Dataset entries
■ ■ ■

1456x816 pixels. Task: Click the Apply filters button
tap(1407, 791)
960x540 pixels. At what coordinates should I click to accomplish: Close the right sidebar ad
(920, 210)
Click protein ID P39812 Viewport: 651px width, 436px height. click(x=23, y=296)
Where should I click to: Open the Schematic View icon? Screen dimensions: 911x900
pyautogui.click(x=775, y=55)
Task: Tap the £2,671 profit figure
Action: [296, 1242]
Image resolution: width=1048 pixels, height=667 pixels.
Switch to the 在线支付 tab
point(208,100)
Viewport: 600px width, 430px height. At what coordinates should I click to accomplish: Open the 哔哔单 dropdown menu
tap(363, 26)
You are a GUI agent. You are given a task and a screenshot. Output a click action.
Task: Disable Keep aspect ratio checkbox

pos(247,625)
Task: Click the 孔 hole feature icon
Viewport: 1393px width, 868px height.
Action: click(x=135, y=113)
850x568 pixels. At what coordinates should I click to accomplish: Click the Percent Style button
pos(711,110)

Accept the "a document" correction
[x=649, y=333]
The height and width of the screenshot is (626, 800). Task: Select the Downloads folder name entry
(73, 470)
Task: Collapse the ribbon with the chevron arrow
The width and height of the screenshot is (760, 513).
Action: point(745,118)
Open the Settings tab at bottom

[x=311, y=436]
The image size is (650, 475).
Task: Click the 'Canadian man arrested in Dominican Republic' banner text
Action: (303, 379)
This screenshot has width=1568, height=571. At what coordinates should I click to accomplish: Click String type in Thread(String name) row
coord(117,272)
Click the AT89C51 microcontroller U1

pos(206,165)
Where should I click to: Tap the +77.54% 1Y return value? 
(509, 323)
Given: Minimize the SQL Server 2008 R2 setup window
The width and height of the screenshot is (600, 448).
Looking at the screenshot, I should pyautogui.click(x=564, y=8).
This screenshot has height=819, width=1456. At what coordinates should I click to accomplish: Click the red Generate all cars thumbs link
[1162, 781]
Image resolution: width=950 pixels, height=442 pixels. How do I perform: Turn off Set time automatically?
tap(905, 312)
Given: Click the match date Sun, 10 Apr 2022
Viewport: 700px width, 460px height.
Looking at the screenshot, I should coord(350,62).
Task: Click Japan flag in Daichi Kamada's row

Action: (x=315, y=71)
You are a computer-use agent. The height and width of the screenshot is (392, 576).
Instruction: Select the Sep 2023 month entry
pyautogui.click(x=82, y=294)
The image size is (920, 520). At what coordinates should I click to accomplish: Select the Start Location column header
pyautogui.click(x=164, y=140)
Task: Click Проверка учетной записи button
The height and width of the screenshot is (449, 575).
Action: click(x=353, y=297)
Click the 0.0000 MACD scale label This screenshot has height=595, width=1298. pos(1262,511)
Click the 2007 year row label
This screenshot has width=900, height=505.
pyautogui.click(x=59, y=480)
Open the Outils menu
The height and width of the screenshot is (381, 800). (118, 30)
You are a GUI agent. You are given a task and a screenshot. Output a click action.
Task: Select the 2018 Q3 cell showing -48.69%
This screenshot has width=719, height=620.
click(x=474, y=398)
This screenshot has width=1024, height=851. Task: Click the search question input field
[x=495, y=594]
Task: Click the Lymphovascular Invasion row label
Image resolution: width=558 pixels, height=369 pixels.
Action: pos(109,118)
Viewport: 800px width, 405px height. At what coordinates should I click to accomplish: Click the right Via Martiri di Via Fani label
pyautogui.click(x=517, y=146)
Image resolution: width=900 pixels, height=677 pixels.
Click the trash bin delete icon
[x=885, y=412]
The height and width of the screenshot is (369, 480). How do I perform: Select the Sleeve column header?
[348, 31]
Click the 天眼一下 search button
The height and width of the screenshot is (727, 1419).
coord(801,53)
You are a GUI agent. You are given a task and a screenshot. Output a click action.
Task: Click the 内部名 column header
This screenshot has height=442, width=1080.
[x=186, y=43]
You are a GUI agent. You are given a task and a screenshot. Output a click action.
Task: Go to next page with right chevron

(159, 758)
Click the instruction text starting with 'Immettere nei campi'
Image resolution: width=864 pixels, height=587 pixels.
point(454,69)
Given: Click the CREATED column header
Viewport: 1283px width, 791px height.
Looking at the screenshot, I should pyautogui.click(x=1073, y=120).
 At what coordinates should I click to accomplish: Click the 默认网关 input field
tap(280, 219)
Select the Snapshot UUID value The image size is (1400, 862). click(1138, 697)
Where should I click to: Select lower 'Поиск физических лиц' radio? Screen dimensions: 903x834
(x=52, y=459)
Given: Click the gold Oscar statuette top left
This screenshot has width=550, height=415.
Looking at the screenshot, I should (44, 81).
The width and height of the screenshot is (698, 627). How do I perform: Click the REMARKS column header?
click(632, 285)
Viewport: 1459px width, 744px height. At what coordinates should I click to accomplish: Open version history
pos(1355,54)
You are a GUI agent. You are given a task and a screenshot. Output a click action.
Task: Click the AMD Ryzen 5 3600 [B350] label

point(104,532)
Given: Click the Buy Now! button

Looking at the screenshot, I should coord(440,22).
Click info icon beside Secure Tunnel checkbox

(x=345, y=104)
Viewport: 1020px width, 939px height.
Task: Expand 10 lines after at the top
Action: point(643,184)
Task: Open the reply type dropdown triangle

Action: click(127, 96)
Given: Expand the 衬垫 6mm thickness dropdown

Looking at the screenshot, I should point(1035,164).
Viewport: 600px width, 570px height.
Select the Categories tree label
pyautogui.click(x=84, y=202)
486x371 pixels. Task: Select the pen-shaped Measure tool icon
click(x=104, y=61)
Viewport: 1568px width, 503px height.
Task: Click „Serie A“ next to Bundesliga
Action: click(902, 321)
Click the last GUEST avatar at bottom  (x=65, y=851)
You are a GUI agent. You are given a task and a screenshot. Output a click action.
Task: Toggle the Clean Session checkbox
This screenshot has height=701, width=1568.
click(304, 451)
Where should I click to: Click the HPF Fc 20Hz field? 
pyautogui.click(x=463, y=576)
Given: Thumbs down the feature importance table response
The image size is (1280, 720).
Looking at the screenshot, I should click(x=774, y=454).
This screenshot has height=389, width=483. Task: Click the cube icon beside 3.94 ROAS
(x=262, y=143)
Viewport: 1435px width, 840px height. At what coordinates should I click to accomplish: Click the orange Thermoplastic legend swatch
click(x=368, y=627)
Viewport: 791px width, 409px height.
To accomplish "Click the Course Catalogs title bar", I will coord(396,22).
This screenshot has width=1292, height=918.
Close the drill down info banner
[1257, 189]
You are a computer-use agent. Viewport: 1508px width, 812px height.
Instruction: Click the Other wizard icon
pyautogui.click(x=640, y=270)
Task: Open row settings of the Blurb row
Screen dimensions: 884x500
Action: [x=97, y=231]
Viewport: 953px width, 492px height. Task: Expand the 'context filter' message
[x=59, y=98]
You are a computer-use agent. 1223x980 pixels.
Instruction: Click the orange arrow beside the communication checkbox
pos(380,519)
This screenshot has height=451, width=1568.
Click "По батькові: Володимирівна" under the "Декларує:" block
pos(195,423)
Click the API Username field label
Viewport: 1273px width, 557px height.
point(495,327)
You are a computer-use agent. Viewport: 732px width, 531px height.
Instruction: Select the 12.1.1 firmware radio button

■ ■ ■

Task details >>
All of the data needs to be printed once more, exactly.

Solution to this exercise >>
1456x816 pixels. Task: Click the Apply filters button
tap(1407, 791)
960x540 pixels. At what coordinates should I click to accomplish: Close the right sidebar ad
(920, 210)
Click protein ID P39812 Viewport: 651px width, 436px height. click(x=23, y=296)
Where should I click to: Open the Schematic View icon? Screen dimensions: 911x900
pyautogui.click(x=775, y=55)
Task: Tap the £2,671 profit figure
Action: [296, 1242]
Image resolution: width=1048 pixels, height=667 pixels.
Switch to the 在线支付 tab
point(208,100)
Viewport: 600px width, 430px height. At what coordinates should I click to accomplish: Open the 哔哔单 dropdown menu
tap(363, 26)
You are a GUI agent. You are given a task and a screenshot. Output a click action.
Task: Disable Keep aspect ratio checkbox

pos(247,625)
Task: Click the 孔 hole feature icon
Viewport: 1393px width, 868px height.
Action: click(x=135, y=113)
850x568 pixels. At what coordinates should I click to accomplish: Click the Percent Style button
pos(711,110)

Accept the "a document" correction
[x=649, y=333]
The height and width of the screenshot is (626, 800). Task: Select the Downloads folder name entry
(73, 470)
Task: Collapse the ribbon with the chevron arrow
The width and height of the screenshot is (760, 513).
Action: point(745,118)
Open the Settings tab at bottom

[x=311, y=436]
The image size is (650, 475).
Task: Click the 'Canadian man arrested in Dominican Republic' banner text
Action: (303, 379)
This screenshot has width=1568, height=571. At what coordinates should I click to accomplish: Click String type in Thread(String name) row
coord(117,272)
Click the AT89C51 microcontroller U1

pos(206,165)
Where should I click to: Tap the +77.54% 1Y return value? 
(509, 323)
Given: Minimize the SQL Server 2008 R2 setup window
The width and height of the screenshot is (600, 448).
Looking at the screenshot, I should pyautogui.click(x=564, y=8).
This screenshot has height=819, width=1456. At what coordinates should I click to accomplish: Click the red Generate all cars thumbs link
[1162, 781]
Image resolution: width=950 pixels, height=442 pixels. How do I perform: Turn off Set time automatically?
tap(905, 312)
Given: Click the match date Sun, 10 Apr 2022
Viewport: 700px width, 460px height.
Looking at the screenshot, I should coord(350,62).
Task: Click Japan flag in Daichi Kamada's row

Action: (x=315, y=71)
You are a computer-use agent. The height and width of the screenshot is (392, 576).
Instruction: Select the Sep 2023 month entry
pyautogui.click(x=82, y=294)
The image size is (920, 520). At what coordinates should I click to accomplish: Select the Start Location column header
pyautogui.click(x=164, y=140)
Task: Click Проверка учетной записи button
The height and width of the screenshot is (449, 575).
Action: click(x=353, y=297)
Click the 0.0000 MACD scale label This screenshot has height=595, width=1298. pos(1262,511)
Click the 2007 year row label
This screenshot has width=900, height=505.
pyautogui.click(x=59, y=480)
Open the Outils menu
The height and width of the screenshot is (381, 800). (118, 30)
You are a GUI agent. You are given a task and a screenshot. Output a click action.
Task: Select the 2018 Q3 cell showing -48.69%
This screenshot has width=719, height=620.
click(x=474, y=398)
This screenshot has width=1024, height=851. Task: Click the search question input field
[x=495, y=594]
Task: Click the Lymphovascular Invasion row label
Image resolution: width=558 pixels, height=369 pixels.
Action: pos(109,118)
Viewport: 800px width, 405px height. At what coordinates should I click to accomplish: Click the right Via Martiri di Via Fani label
pyautogui.click(x=517, y=146)
Image resolution: width=900 pixels, height=677 pixels.
Click the trash bin delete icon
[x=885, y=412]
The height and width of the screenshot is (369, 480). How do I perform: Select the Sleeve column header?
[348, 31]
Click the 天眼一下 search button
The height and width of the screenshot is (727, 1419).
coord(801,53)
You are a GUI agent. You are given a task and a screenshot. Output a click action.
Task: Click the 内部名 column header
This screenshot has height=442, width=1080.
[x=186, y=43]
You are a GUI agent. You are given a task and a screenshot. Output a click action.
Task: Go to next page with right chevron

(159, 758)
Click the instruction text starting with 'Immettere nei campi'
Image resolution: width=864 pixels, height=587 pixels.
point(454,69)
Given: Click the CREATED column header
Viewport: 1283px width, 791px height.
Looking at the screenshot, I should pyautogui.click(x=1073, y=120).
 At what coordinates should I click to accomplish: Click the 默认网关 input field
tap(280, 219)
Select the Snapshot UUID value The image size is (1400, 862). click(1138, 697)
Where should I click to: Select lower 'Поиск физических лиц' radio? Screen dimensions: 903x834
(x=52, y=459)
Given: Click the gold Oscar statuette top left
This screenshot has width=550, height=415.
Looking at the screenshot, I should (44, 81).
The width and height of the screenshot is (698, 627). How do I perform: Click the REMARKS column header?
click(632, 285)
Viewport: 1459px width, 744px height. At what coordinates should I click to accomplish: Open version history
pos(1355,54)
You are a GUI agent. You are given a task and a screenshot. Output a click action.
Task: Click the AMD Ryzen 5 3600 [B350] label

point(104,532)
Given: Click the Buy Now! button

Looking at the screenshot, I should coord(440,22).
Click info icon beside Secure Tunnel checkbox

(x=345, y=104)
Viewport: 1020px width, 939px height.
Task: Expand 10 lines after at the top
Action: point(643,184)
Task: Open the reply type dropdown triangle

Action: click(127, 96)
Given: Expand the 衬垫 6mm thickness dropdown

Looking at the screenshot, I should point(1035,164).
Viewport: 600px width, 570px height.
Select the Categories tree label
pyautogui.click(x=84, y=202)
486x371 pixels. Task: Select the pen-shaped Measure tool icon
click(x=104, y=61)
Viewport: 1568px width, 503px height.
Task: Click „Serie A“ next to Bundesliga
Action: click(902, 321)
Click the last GUEST avatar at bottom  (x=65, y=851)
You are a GUI agent. You are given a task and a screenshot. Output a click action.
Task: Toggle the Clean Session checkbox
This screenshot has height=701, width=1568.
click(304, 451)
Where should I click to: Click the HPF Fc 20Hz field? 
pyautogui.click(x=463, y=576)
Given: Thumbs down the feature importance table response
The image size is (1280, 720).
Looking at the screenshot, I should click(x=774, y=454).
This screenshot has height=389, width=483. Task: Click the cube icon beside 3.94 ROAS
(x=262, y=143)
Viewport: 1435px width, 840px height. At what coordinates should I click to accomplish: Click the orange Thermoplastic legend swatch
click(x=368, y=627)
Viewport: 791px width, 409px height.
To accomplish "Click the Course Catalogs title bar", I will coord(396,22).
This screenshot has width=1292, height=918.
Close the drill down info banner
[1257, 189]
You are a computer-use agent. Viewport: 1508px width, 812px height.
Instruction: Click the Other wizard icon
pyautogui.click(x=640, y=270)
Task: Open row settings of the Blurb row
Screen dimensions: 884x500
Action: [x=97, y=231]
Viewport: 953px width, 492px height. Task: Expand the 'context filter' message
[x=59, y=98]
You are a computer-use agent. 1223x980 pixels.
Instruction: Click the orange arrow beside the communication checkbox
pos(380,519)
This screenshot has height=451, width=1568.
Click "По батькові: Володимирівна" under the "Декларує:" block
pos(195,423)
Click the API Username field label
Viewport: 1273px width, 557px height.
point(495,327)
You are a computer-use agent. Viewport: 732px width, 531px height.
Instruction: Select the 12.1.1 firmware radio button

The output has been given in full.